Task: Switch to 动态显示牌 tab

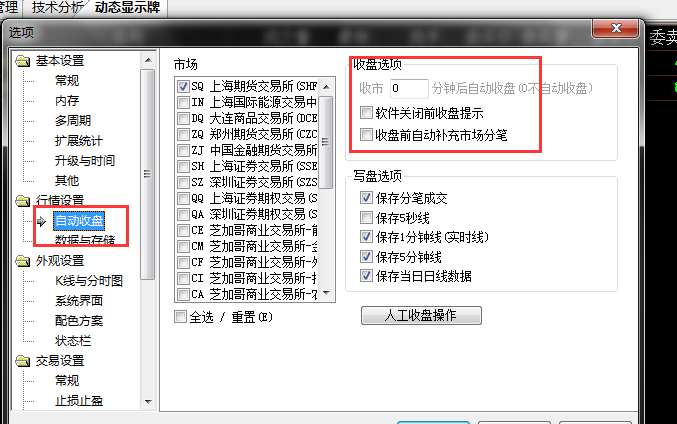Action: [127, 7]
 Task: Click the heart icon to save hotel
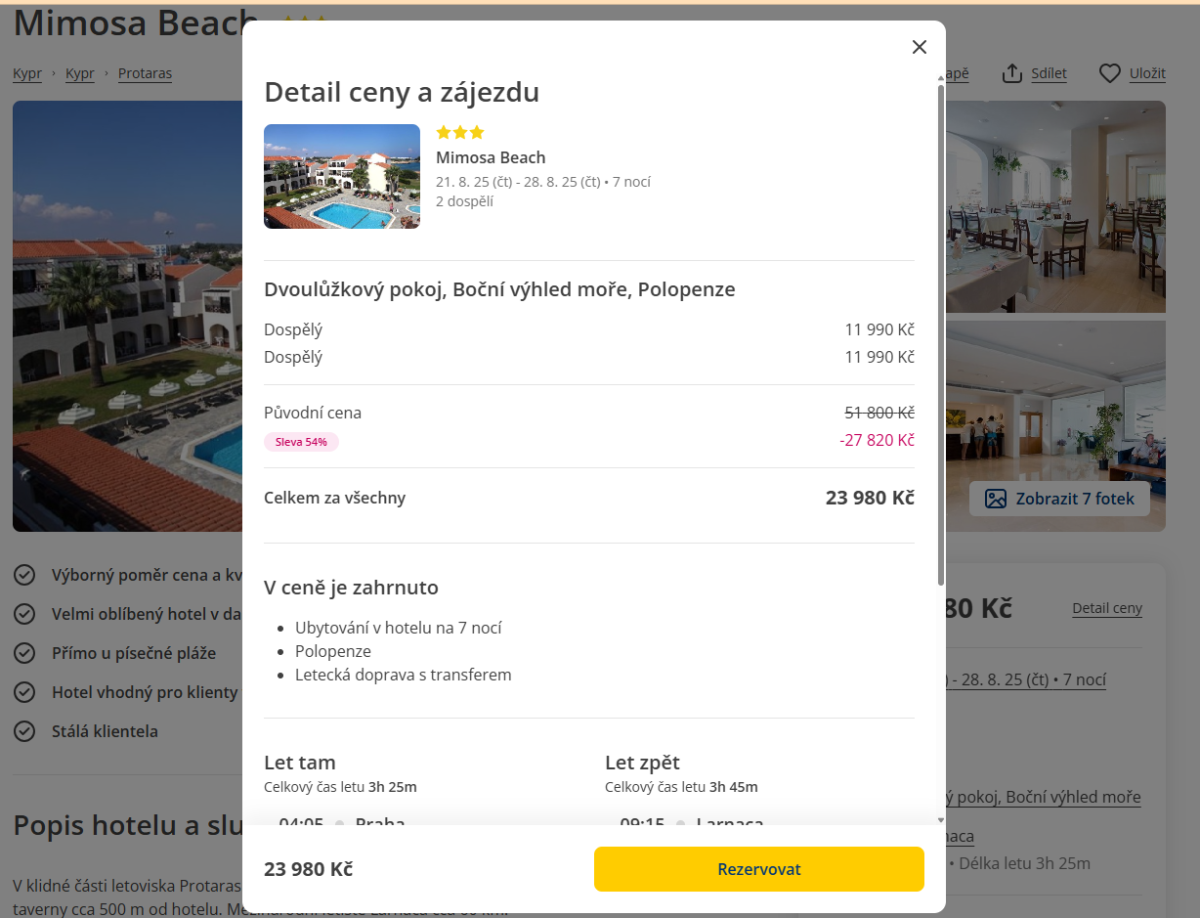(1109, 74)
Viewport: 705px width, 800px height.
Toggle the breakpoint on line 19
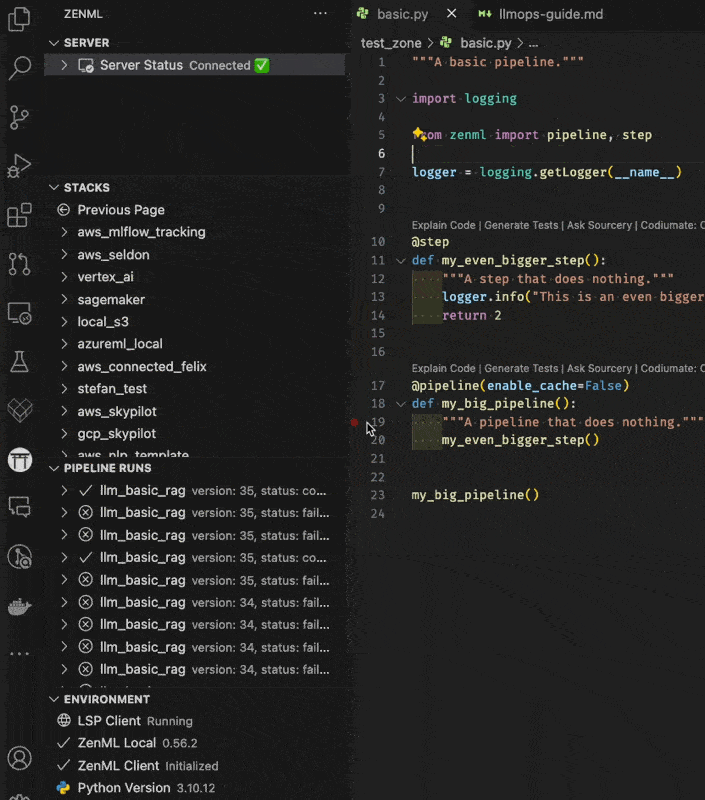[355, 422]
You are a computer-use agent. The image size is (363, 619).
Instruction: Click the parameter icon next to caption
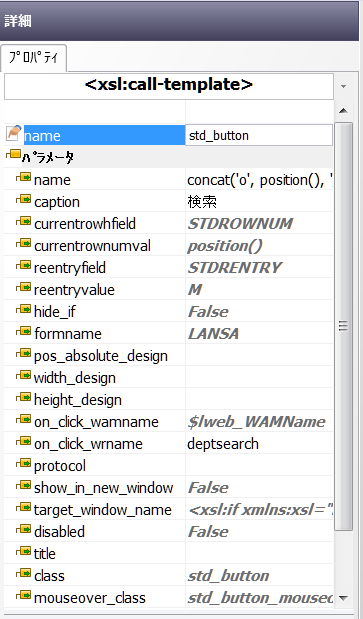tap(23, 200)
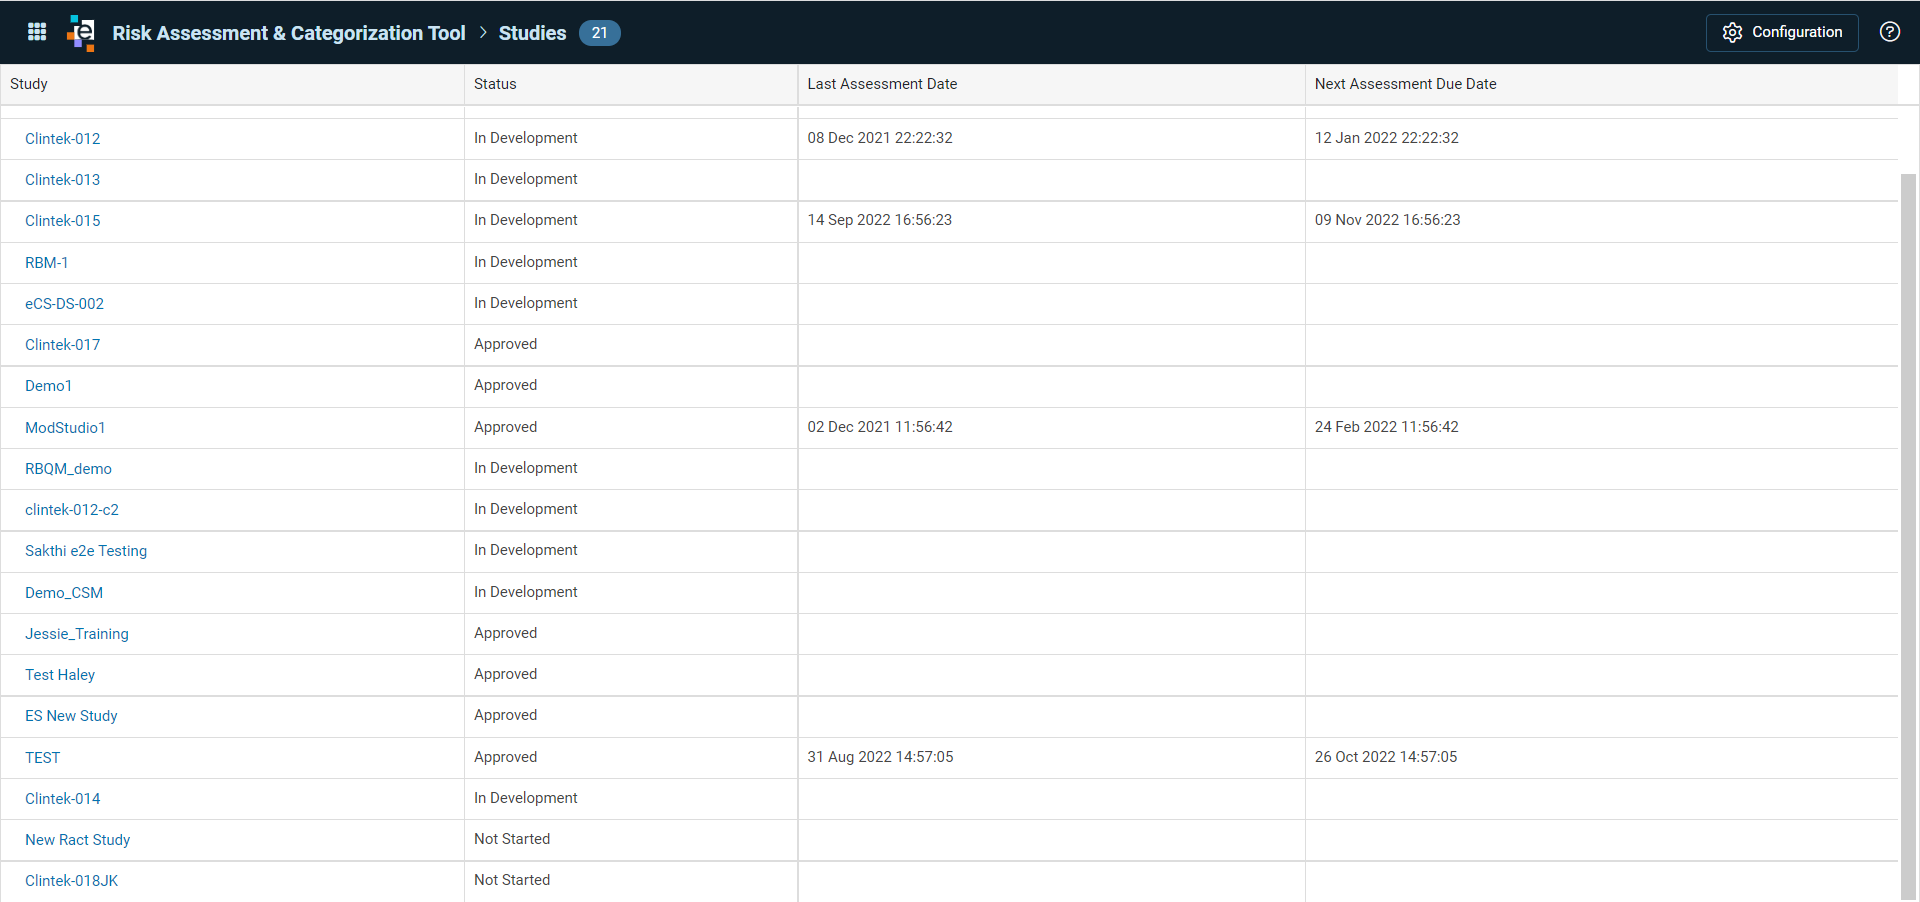The width and height of the screenshot is (1920, 902).
Task: Open the eCS-DS-002 study link
Action: (64, 304)
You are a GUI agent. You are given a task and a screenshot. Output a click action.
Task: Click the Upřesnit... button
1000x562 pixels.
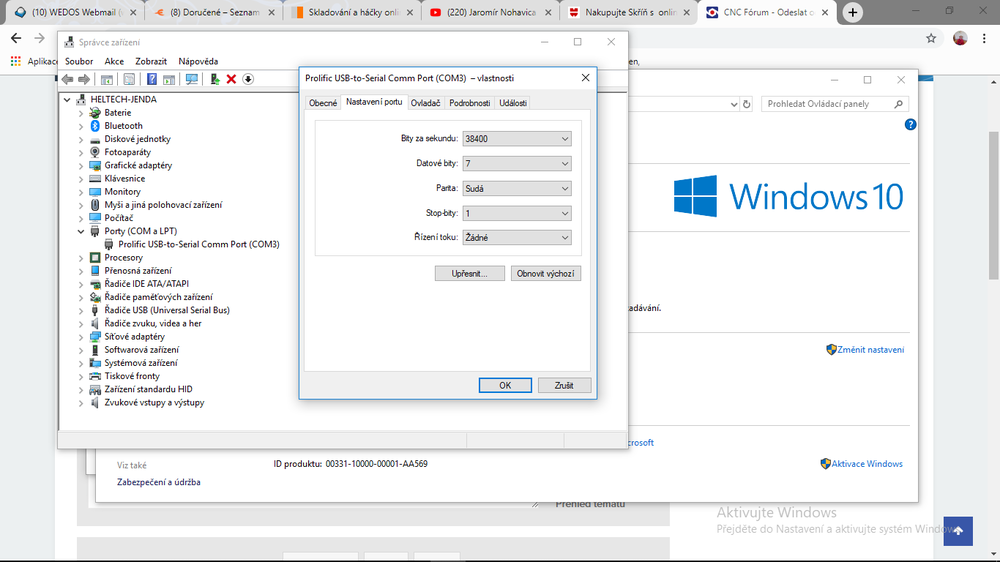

================================

## [Problem description]
Type the lines above out again exactly as they appear, skipping every picture.

## [Expected answer]
Task: Switch to 动态显示牌 tab

Action: [127, 7]
 Task: Click the heart icon to save hotel
(1109, 74)
Viewport: 705px width, 800px height.
Toggle the breakpoint on line 19
[355, 422]
You are a computer-use agent. The image size is (363, 619).
Instruction: Click the parameter icon next to caption
tap(23, 200)
The width and height of the screenshot is (1920, 902).
Task: Open the eCS-DS-002 study link
Action: (64, 304)
You are a GUI agent. You are given a task and a screenshot. Output a click action.
Task: Click the Upřesnit... button
1000x562 pixels.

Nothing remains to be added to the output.